In an update shared with investors on Friday, Abrdn said Bird’s exit follows a “significant strategic repositioning” of the company.

The Edinburgh-based firm said it was a mutual decision between its board and chief executive that it was the “right time” for him to depart.

Abrdn is now on the hunt for his successor and will consider external candidates as part of its search for “fresh leadership”, although did not provide a time-frame for the process.

Jason Windsor, Abrdn’s chief financial officer, will temporarily take control of the business as interim group chief executive until the recruitment process is finished.

Mr Windsor only joined the company last October having previously served as chief financial officer of Persimmon Homes and Aviva.

His appointment comes despite the former Morgan Stanley banker coming under fire from investors after the shareholder advisory firm Glass Lewis argued his £675,000 salary is too high.

The proxy adviser questioned why Mr Windsor’s salary is 25pc higher than his predecessor’s, Stephanie Bruce.

Critics of Abrdn’s lacklustre performance in recent years point to the rocky integration of Standard Life and Aberdeen’s legacy operations.

They also highlight Bird’s decision to pay through the nose in its £1.5bn takeover of Interactive Investor, the UK’s second largest retail investment platform.

One of Bird’s first major decisions on becoming chief executive was to rename Standard Life Aberdeen to Abrdn. He claimed the corporate makeover would be designed to create a “modern, agile, digitally enabled brand” after selling Standard Life to insurer Phoenix Group in February 2021.
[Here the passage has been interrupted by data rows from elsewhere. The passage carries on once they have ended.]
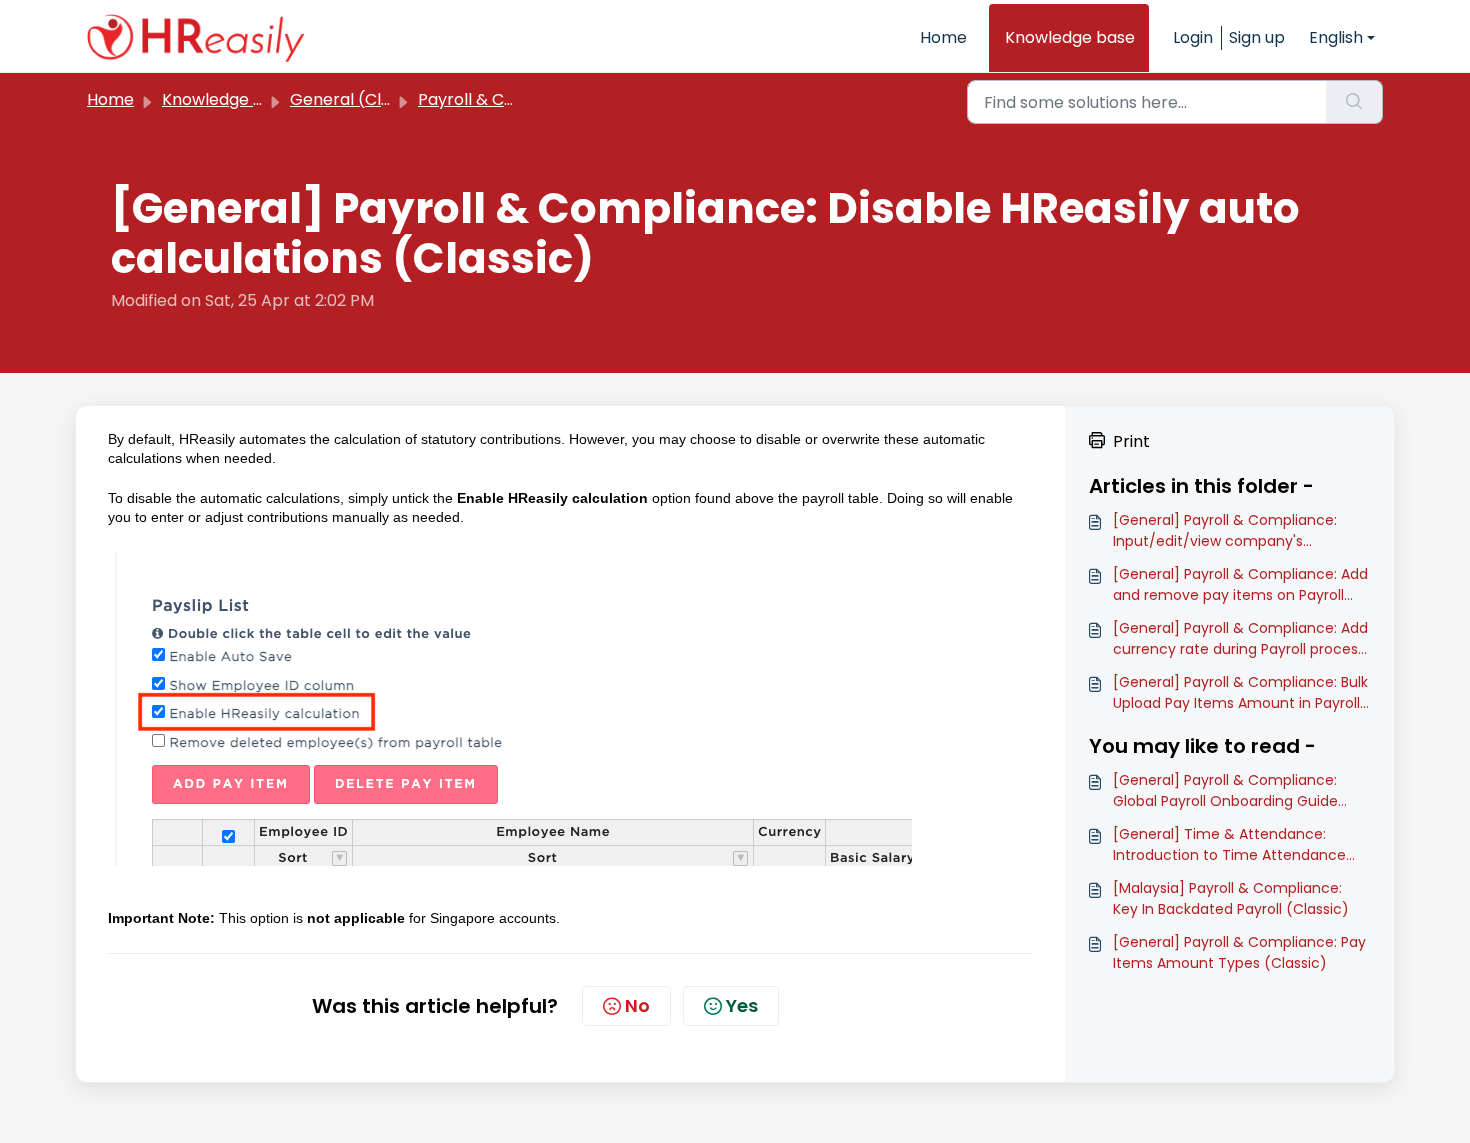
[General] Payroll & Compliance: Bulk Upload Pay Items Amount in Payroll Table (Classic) (1240, 693)
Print (1131, 441)
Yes (742, 1005)
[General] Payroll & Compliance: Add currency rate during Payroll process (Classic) (1240, 639)
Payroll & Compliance (503, 99)
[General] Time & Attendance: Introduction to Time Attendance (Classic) (1229, 845)
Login (1193, 37)
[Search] (1354, 102)
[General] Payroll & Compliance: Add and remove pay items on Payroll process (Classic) (1240, 585)
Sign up (1257, 37)
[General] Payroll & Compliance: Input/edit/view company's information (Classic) (1225, 531)
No (637, 1005)
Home (943, 37)
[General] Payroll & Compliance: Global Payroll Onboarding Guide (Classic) (1225, 791)
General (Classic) (359, 99)
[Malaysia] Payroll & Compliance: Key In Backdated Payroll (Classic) (1231, 898)
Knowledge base (1070, 37)
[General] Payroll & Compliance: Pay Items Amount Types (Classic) (1239, 952)
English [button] (1336, 37)
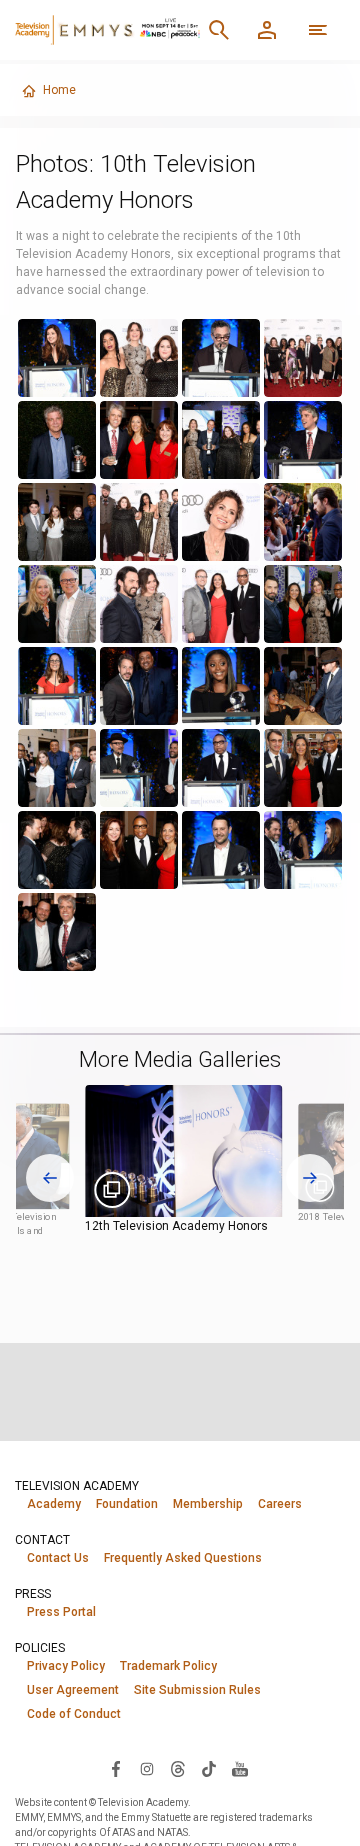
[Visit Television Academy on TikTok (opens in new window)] (209, 1768)
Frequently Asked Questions (183, 1558)
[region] (180, 645)
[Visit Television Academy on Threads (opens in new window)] (178, 1768)
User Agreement (73, 1690)
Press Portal (61, 1612)
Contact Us (58, 1558)
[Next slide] (310, 1178)
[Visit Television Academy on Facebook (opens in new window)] (116, 1768)
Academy (54, 1504)
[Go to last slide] (50, 1178)
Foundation (127, 1504)
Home (59, 90)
However, the move was widely mocked as confusing and nonsensical.

Analysts on Friday suggested that Bird’s exit was driven by divisions with Abrdn’s board over strategic direction.

They draw on previous reports that Bird pitched the idea of carving up Abrdn by selling its struggling asset management business to focus on its platforms for savers and financial advisers.

However, the board is said to have rejected the proposal and instead supported its current turnaround plan to slash £150m in annual costs by 2025, Financial News reported.

Any savings from the transformation initiative, which included 500 job cuts, is hoped to bring Abrdn’s investment business back to profitability.